Explain why we should not choose primes p and q that are too close together to form the modulus n in RSA cryptosystem.

For this question, I am trying to show that using a pair of primes p and q = p + 2 would be bad for RSA cryptosystem using Fermat's factorization method. I am new to this subject so any help would be appreciated. Thank you for your time.

Solution 1:

$$n = pq \tag{1}$$ $n$ is known $p$ and $q$ are not.

Let $p = \lfloor \sqrt{n} \rfloor - d \:and \: q = \lfloor \sqrt{n} \rfloor + e\tag{2}$ $d$ and $e$ are unknown, $ \lfloor \sqrt{n} \rfloor$ is easily calculated.

$$n = ({\lfloor \sqrt{n} \rfloor -d})({\lfloor \sqrt{n} \rfloor +e}) = {\lfloor \sqrt{n} \rfloor}^2 + {\lfloor \sqrt{n} \rfloor}(e - d) -ed \tag{3}$$

If $p,q$ are very close then $ed < \lfloor \sqrt{n} \rfloor $ then $(e-d) = \frac{n - {\lfloor \sqrt{n} \rfloor}^2}{{\lfloor \sqrt{n} \rfloor}}$, integer division.

With $(e-d)$ calculated $ed$ then $e$ and $d$ can be calculated.

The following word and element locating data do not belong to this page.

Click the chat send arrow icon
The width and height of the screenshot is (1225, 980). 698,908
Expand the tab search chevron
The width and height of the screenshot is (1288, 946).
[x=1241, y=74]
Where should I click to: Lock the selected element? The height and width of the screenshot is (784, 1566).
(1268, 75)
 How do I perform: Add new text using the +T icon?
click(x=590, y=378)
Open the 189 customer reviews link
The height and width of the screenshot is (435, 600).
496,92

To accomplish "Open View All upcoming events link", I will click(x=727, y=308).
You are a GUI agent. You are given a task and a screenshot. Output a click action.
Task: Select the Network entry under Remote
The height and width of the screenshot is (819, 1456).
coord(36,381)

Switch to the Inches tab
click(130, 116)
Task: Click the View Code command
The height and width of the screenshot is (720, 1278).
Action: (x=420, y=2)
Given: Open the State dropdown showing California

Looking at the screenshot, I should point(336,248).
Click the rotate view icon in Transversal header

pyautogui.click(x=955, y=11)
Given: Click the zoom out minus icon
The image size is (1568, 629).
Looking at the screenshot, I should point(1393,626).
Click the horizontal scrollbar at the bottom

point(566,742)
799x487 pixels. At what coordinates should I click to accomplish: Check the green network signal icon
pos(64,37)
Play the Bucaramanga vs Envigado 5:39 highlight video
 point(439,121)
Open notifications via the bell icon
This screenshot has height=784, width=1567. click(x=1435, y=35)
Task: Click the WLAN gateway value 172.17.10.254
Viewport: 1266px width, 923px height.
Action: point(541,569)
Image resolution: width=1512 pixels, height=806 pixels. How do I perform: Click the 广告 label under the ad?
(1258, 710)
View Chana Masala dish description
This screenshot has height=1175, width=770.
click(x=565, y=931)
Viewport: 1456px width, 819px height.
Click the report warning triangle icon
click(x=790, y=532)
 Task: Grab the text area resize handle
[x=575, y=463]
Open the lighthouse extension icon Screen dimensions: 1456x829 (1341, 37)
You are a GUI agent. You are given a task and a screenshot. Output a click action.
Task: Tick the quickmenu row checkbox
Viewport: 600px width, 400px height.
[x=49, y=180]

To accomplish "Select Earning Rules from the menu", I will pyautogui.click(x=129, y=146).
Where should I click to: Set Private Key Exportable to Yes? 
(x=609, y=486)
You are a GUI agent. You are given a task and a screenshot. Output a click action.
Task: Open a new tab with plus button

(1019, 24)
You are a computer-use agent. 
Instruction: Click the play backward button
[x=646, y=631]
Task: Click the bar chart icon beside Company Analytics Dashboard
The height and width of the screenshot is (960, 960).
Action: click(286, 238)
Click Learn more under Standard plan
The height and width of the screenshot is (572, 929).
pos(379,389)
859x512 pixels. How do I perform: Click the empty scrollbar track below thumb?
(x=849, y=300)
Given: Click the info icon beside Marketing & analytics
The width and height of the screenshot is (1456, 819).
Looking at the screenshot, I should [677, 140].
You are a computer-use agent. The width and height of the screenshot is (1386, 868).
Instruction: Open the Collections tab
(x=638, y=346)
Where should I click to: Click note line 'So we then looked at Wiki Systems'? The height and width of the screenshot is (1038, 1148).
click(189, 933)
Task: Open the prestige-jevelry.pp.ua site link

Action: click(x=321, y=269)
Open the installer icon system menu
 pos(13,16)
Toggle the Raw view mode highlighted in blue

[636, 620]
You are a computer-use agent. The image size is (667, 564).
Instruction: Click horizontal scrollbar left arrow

If $ed > {\lfloor \sqrt{n} \rfloor}$ by a small factor then a small number of trials $k$ (i.e. millions or billions) could be tried with $e-d = \frac{n - {\lfloor \sqrt{n} \rfloor}^2}{{\lfloor \sqrt{n} \rfloor}} - k \tag{4}$

Again solving for $e$ and $d$ and thus $p$ and $q$ ,see $(2)$.